## Task prompt
Wherever a line in the data holds the word "will", pull that line out.

## Given records
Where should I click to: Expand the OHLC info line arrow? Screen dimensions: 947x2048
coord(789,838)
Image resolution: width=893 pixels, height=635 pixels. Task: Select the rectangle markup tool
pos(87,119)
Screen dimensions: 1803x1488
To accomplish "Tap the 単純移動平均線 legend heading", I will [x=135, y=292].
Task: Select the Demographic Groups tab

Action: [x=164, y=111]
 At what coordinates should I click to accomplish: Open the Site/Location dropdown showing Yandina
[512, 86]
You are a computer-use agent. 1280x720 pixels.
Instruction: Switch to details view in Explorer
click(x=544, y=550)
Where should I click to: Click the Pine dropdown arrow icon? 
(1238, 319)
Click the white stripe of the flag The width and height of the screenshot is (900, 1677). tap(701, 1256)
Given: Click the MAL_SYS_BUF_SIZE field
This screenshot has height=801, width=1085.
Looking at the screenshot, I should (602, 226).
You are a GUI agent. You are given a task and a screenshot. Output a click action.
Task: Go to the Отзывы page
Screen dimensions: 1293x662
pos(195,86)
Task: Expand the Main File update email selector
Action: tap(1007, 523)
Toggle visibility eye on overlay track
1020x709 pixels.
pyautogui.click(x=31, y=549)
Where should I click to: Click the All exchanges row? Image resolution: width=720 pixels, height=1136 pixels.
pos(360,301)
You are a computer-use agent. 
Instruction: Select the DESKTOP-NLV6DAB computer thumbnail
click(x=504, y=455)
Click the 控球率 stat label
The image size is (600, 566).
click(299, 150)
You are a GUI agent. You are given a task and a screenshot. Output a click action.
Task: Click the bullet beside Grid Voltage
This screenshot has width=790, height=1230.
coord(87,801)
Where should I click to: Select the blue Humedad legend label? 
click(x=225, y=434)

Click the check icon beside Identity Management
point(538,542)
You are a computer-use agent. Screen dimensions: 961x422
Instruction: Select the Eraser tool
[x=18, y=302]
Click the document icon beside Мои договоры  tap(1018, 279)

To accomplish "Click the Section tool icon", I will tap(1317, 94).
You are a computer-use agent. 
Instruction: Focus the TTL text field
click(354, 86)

## Response area
To accomplish "Tap the 単純移動平均線 legend heading", I will [x=135, y=292].
To accomplish "Click the Section tool icon", I will tap(1317, 94).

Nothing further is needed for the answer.